The leading cause of skin cancer is exposure to ultraviolet (UV) radiation from the sun and, according to the National Cancer Institute, over one million people are diagnosed a year. On top of this, many black people assume that, due to their darker skin tones, they can skip sunscreen altogether. The result? Higher death rates from melanoma, a dangerous skin cancer.
Although less visible, black people can get sunburnt and can get skin cancer. Typically melanoma shows itself on areas of the body that get regular sun exposure, but melanoma tends to show up in less-typical places in those with darker skin tones, such as the palms of the hands, soles of the feet and the fingernail bed. Because of the misconception that black people can’t get skin cancer and because people aren't informed that melanoma can arise in atypical locations in black skin, people are diagnosed later.
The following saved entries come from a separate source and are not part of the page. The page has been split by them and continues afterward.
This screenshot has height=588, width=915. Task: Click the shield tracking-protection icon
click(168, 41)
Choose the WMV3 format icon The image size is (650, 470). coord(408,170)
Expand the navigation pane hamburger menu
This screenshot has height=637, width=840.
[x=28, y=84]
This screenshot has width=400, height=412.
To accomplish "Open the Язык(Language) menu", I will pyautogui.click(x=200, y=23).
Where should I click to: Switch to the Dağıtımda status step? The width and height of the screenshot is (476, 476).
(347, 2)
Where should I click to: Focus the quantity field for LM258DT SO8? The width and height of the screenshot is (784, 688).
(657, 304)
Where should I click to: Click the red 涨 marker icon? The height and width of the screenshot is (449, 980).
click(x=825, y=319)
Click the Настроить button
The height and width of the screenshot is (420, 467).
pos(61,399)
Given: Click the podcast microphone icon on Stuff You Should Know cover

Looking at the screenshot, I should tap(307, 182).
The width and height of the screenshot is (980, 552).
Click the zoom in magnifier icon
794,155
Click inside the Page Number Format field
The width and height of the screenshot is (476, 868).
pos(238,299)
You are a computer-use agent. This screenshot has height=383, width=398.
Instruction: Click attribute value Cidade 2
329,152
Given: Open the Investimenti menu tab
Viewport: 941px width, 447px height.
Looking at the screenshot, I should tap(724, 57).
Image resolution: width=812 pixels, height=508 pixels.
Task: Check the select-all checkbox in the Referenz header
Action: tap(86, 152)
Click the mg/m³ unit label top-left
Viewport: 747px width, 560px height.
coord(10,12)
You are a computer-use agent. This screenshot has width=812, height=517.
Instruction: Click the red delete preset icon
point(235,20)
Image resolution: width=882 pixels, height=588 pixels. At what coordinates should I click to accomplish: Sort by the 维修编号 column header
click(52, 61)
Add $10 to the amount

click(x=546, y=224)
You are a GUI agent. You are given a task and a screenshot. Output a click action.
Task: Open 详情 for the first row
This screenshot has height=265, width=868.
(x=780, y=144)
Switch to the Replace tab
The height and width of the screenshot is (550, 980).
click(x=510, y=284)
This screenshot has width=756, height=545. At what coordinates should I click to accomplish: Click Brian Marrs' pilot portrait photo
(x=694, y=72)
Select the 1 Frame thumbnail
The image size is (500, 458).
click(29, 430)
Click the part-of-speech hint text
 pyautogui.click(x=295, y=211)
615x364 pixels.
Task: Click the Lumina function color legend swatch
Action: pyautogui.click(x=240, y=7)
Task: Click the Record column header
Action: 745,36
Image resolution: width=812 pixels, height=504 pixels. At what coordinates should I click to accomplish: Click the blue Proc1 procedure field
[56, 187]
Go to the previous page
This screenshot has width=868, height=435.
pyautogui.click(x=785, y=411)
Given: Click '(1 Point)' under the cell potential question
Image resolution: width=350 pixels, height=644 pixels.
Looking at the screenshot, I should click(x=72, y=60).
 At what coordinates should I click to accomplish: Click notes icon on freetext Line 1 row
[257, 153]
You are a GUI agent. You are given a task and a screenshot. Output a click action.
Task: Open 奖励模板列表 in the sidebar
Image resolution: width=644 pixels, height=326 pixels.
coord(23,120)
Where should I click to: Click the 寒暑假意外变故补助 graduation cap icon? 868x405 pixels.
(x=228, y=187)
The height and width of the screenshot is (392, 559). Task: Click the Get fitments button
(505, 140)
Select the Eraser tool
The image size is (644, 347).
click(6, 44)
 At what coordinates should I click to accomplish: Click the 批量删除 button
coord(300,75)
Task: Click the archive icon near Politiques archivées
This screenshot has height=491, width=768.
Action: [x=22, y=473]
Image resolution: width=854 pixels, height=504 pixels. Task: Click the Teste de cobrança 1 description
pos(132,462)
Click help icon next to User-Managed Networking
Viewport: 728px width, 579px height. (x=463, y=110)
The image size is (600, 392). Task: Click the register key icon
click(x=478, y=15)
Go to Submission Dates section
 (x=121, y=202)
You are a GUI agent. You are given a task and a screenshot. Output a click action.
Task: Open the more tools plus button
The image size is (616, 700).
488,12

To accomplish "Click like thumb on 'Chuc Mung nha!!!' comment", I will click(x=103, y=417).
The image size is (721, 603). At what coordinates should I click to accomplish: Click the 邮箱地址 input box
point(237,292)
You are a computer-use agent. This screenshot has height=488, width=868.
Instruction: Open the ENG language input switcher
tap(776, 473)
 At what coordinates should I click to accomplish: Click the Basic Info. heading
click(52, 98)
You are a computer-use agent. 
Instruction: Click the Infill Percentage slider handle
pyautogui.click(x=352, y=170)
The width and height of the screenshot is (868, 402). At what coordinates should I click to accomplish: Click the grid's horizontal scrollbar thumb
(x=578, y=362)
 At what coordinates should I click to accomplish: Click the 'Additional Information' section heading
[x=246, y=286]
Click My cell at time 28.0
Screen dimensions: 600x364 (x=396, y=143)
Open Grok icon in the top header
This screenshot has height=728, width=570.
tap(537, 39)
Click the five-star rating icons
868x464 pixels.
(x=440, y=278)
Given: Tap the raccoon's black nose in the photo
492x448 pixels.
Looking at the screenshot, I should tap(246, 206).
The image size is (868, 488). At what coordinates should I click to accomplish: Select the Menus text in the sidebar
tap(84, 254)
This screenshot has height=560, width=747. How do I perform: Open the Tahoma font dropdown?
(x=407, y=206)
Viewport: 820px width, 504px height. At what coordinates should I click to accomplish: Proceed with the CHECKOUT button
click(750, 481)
Melanoma is a cancer that spreads and can be deadly.
Women with skin of color rarely think that sunscreen is necessary. Sun is our biggest enemy when it comes to premature aging of the skin. According to an article in the huffington post if you look at the skin of two women who are in their 70s, one with skin of color and the other white, the one with skin of color almost always looks better. That’s because melanin helps to block the effects of the sun, but think of how much farther we'd all be ahead in the fight against aging if we also used sunscreen everyday. Though a minimum SPF of 30 is required to block the aging effects of the sun.
If you have black skin, please don’t assume you’re risk of skin cancer is zero. Regularly check your skin and see a doctor if something looks or feels different.